The goal of balancing is to align the mass center with the geometric axis. Correction tooling accurately holds the part on the geometric axis. Tooling for balancing operations must be well-designed and manufactured, in order to balance the part properly. The more accurately the tooling duplicates the actual mounting surface condition of the part, the greater the likelihood of obtaining the proper balance.
Horizontal overhung balancers are typical for balancing pumps. A horizontal overhung balancing machine has an overhung spindle suspension that can be used for both single and two plane balancing. When the part is spun, the balancer indicates the amount of correction to be made in each plane in terms of weight to be added or removed, along with the angle at which the correction is to be made. The process is computerized, and all measurements and calculations are displayed on a monitor. Generally, the balancing machine is also equipped with a brake that makes on-machine correction possible. For heavy parts that require automated correction, a vertical rotating impeller balancing machine is recommended. Automation in balancing machines reduces labor time per part, warranty costs, operator fatigue and potential work related injuries.
The Importance of Precision
How preciously you need to balance depends on your part weight and speed of rotation. Rather than repeating analysis for every part, possibly using different criteria, industries rely on an outside organization to set objective standards. International Standards Organization (ISO) provides guidelines for various “grades” in ISO 1940-1. ISO has issued guidelines with regard to a number of different kinds of devices. A pump impeller has a recommended “balance grade” of G-6.3. The ISO standards contain detailed methods of calculating different static and couple unbalance tolerances that are dependent on the ratio of the part’s diameter to its length. Balancing, a key component of a quality maintenance process, can also be used to improve plant reliability records.

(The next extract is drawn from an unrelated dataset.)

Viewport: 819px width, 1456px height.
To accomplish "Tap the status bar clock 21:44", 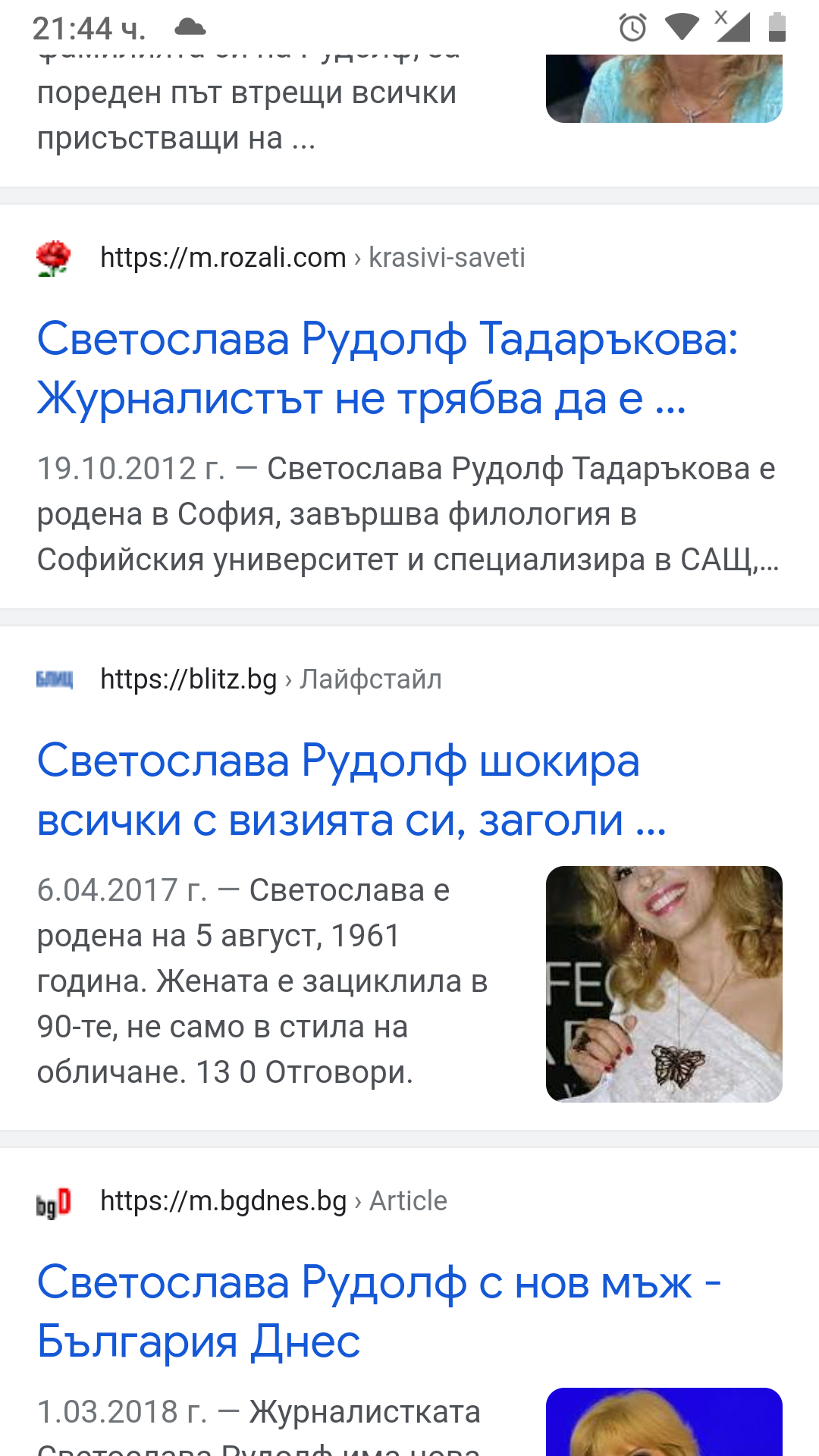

There are many variables that can limit the actual achievable balance for a given part. These include the effects of roundness, material of manufacture, concentricity, tapered bores, keyways, setscrews, bushings, dirt and other physical properties in the mounting of parts. When establishing the balance tolerances for parts, it is important that the machining tolerances of the part and the shaft be considered.
Precision balancing and careful assembly of impellers will result in a smooth and quiet product whose quality is recognized by the end user. Regular maintenance will extend the useful life of pumps and reduce the risk of expensive pump system damage. A well-balanced part will decrease vibration, heat, friction, and noise while increasing system life cycle to save time and money.
Dawn Hines is CEO of Hines Industries, a family owned engineering and manufacturing firm specialized in balancing, mass-centering and machinery automation. Early on in her career, Dawn worked for Hines in other roles, including International Sales, Scheduling, Strategic Partnerships, Mechanical Assembly, Machine Shop and sweeping floors her first part-time role at 9 years old). Prior to taking on her current responsibilities at Hines, Dawn founded Aventura Investment Partners, a social impact management firm with a focus on agricultural value chain companies in West Africa. Dawn holds an MBA from the Wharton School and a BA in Economics and Mathematics from University of Pennsylvania.